WASHINGTON – U.S. sales of previously occupied homes slipped in June to a seasonally adjusted annual rate of 5.08 million but remain near a 3 1/2 -year high.
The National Association of Realtors said Monday that sales fell 1.2 percent last month from an annual rate of 5.14 million in May. The NAR revised down May’s sales, but they were still the highest since November 2009.
Despite last month’s dip, home sales have surged 15.2 percent from a year ago. Sales have recovered since early last year, buoyed by job gains and low mortgage rates.
Still, mortgage rates have surged in recent weeks over concern that the Federal Reserve could slow its bond-buying programs later this year. The Fed’s bond purchases have helped keep long-term mortgage and other rates low.
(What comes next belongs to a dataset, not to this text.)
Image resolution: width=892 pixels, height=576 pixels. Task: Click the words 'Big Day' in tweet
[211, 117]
Higher mortgage rates slowed sales last month of higher-priced homes in states such as California and New York, the Realtors group said.
The average rate on a 30-year fixed mortgage leapt to 4.46 percent by the end of June from 3.81 percent at the end of May. The rate was 4.37 percent last week.
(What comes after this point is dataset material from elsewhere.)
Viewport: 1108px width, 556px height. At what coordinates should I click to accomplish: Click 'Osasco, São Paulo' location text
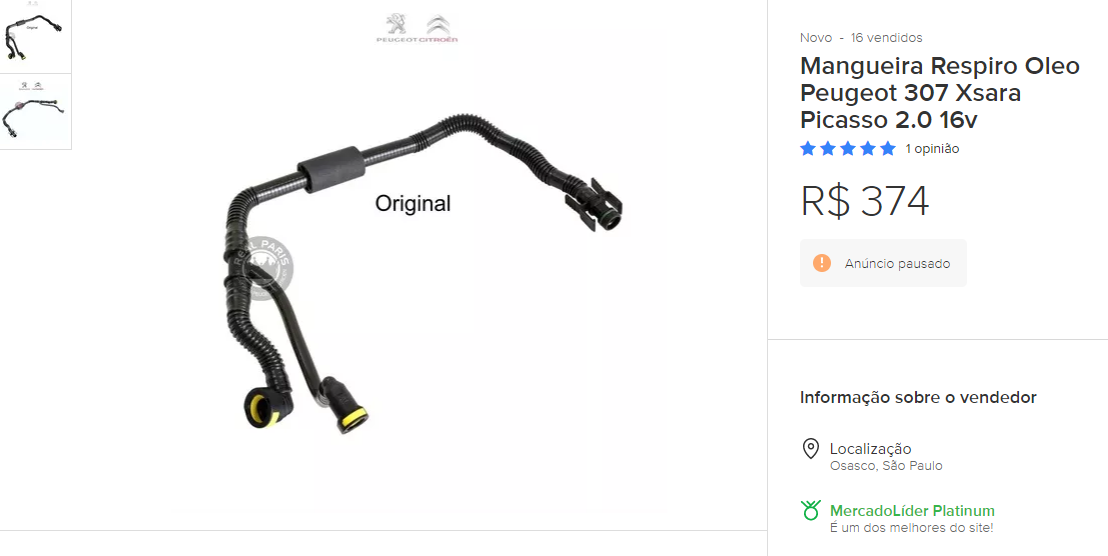[886, 466]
That rate increase could hamper sales in coming months, economists said.
But most expect housing to continue to recover, though at a slower pace.
There’s little doubt the housing market slowed in the summer as mortgage rates rose, Dan Greenhaus, chief global strategist at BTIG LLC, an institutional brokerage, said in a note to clients. Housing is still expected to grow and contribute to economic output. It just may not be at the pace we’ve seen of late.
Sales of previously occupied homes in June reflect contracts that were mostly signed in April and May, when mortgage rates were lower. Rising rates can cause some signed contracts to fall through if buyers no longer qualify for mortgages at higher rates.
The one factor that’s likely most holding back sales is a limited supply of homes available. Though more sellers put their homes on the market in June, the supply remained unusually low – nearly 8 percent less than a year ago.